The runtime emits no log events of its own when these counters fire
(per PR 2's design — counters give zero-cost observability and let
you own the logging policy). The PR 1a `eprintln!` calls in the
slab-unwinding-abort path remain (only signal at the moment of
process abort) but new abnormal paths are pure counter increments.

### What each counter signifies

- `aborted_unwinds`: The slab-unwinding 100ms-wait-then-abort path
  fired. A producer thread held a slab task ref past Runtime drop
  during a panic. The process aborted to avoid UAF on slab backing
  storage. **Non-zero usually means a previous run aborted** — read
  this counter only if your code somehow survives the abort (e.g.,
  a parent process inspecting via shared memory).
- `leaked_box_tasks`: Box-allocated tasks the executor couldn't free
  during shutdown unwinding (outstanding cross-thread refs, leaked
  to avoid double-panic). Memory leak, not UAF; reclaimed at process
  exit.
- `unbalanced_normal_shutdowns`: Normal shutdown found an `all_tasks`
  entry with `rc > 0`. Debug builds panic. Release builds increment
  the counter and leak. Indicates a producer didn't release refs
  before Runtime drop — `shutdown_quiesce` would have surfaced this
  as `Err(QuiesceTimeout)` instead.
- `cross_queue_undrained`: Cross-thread queue entries still in the
  Runtime's cross-thread queue at the moment `Executor::drop` runs
  its final tally. These are wakes that landed too late to be polled
  but before drop completed. Pure memory leak (PR 1a's inherited
  leak path); the entries are popped during drop to clear `QUEUED`
  flags so off-thread holders' future pushes still get the dedup
  signal, but no executor will dequeue them after this point. A
  non-zero count indicates producers were still pushing at shutdown —
  consider a longer `shutdown_quiesce` timeout.

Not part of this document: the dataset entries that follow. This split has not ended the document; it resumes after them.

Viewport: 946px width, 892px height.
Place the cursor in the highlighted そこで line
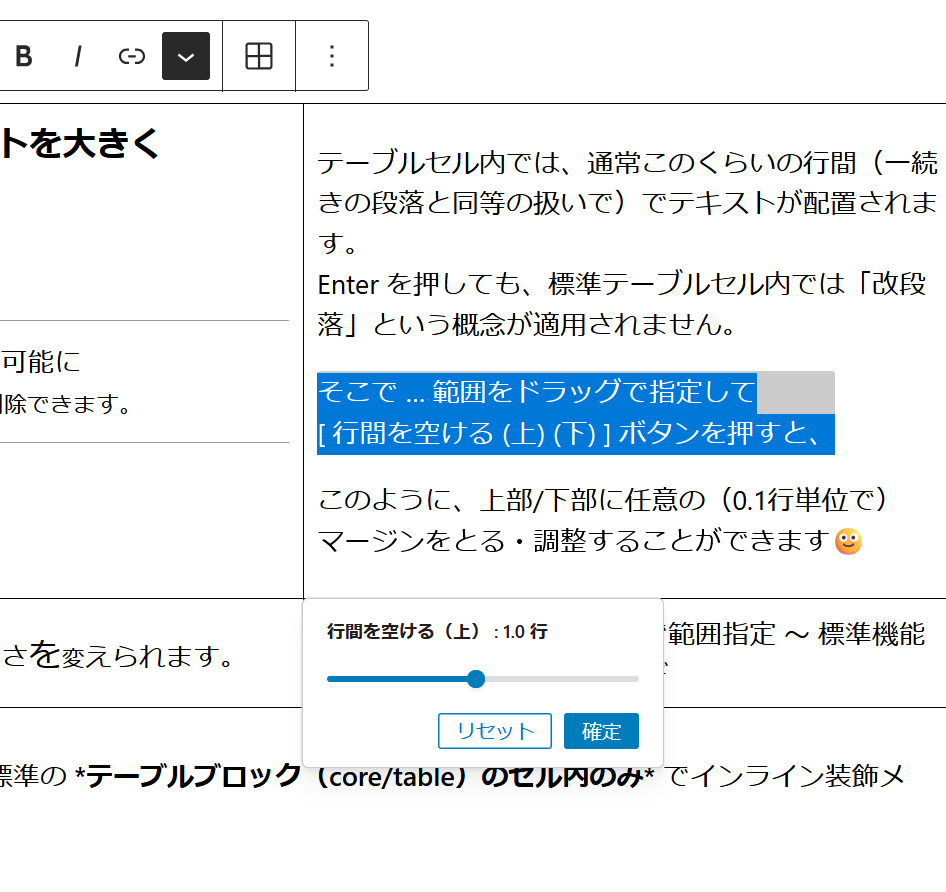click(535, 391)
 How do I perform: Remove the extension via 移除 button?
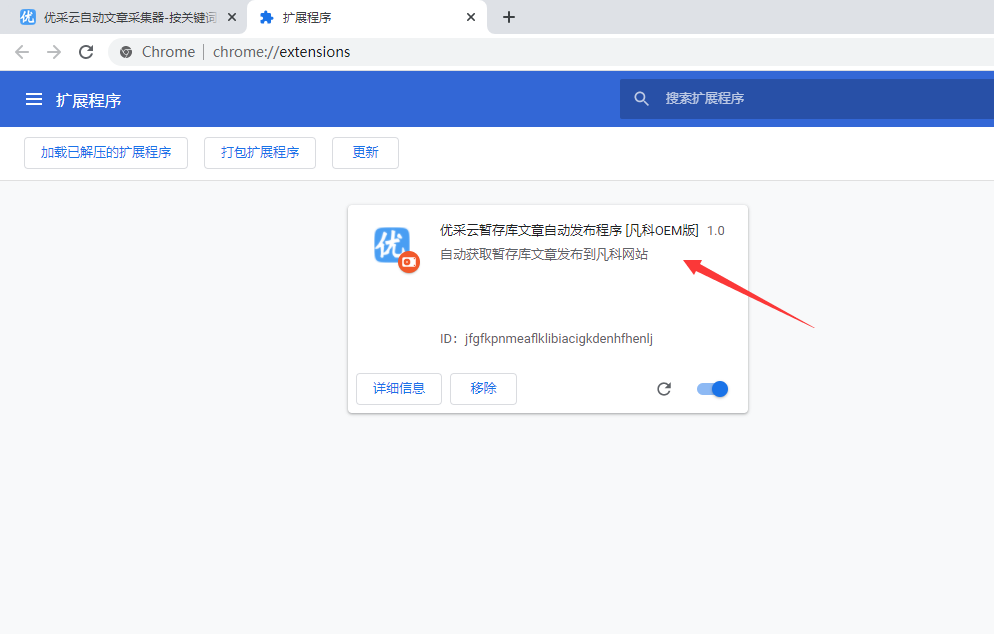(x=483, y=388)
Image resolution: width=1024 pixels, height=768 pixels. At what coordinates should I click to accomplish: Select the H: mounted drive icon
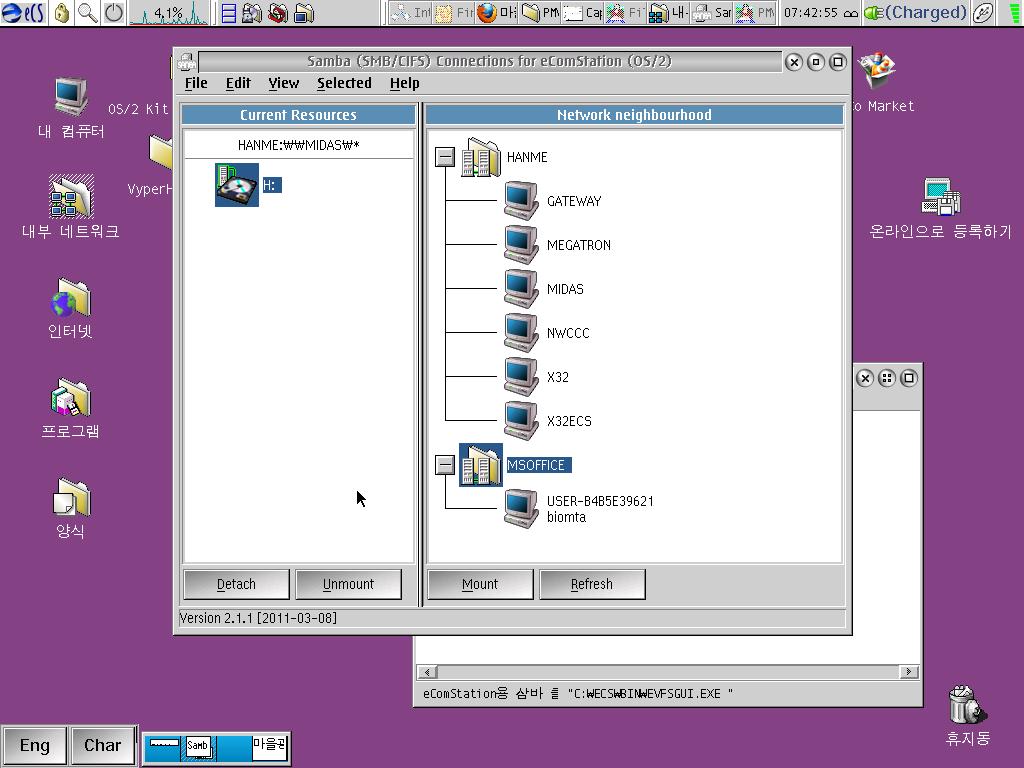tap(237, 185)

## What about panic-during-shutdown?

The 100ms slab-unwinding wait + abort path in `Executor::drop` is
defense-in-depth for the panic case. Production shutdown should
**NOT** rely on it. Use `shutdown_quiesce` for clean teardown; the
100ms path exists so a panic mid-shutdown doesn't UAF.

If a `shutdown_quiesce` returns `Err(QuiesceTimeout)`, the *correct*
response is to log the diagnostic counts, decide whether to extend
the timeout, and try again — not to drop the Runtime and rely on the
abort path.

## Future hardening (post-PR-2)

The PR 1a `eprintln!` calls in the abort path are **tagged for
removal once `shutdown_quiesce` is the canonical path**. At that
point the abort branch becomes unreachable in normal operation, and
the eprintln is dead weight. Removal candidate for a future PR.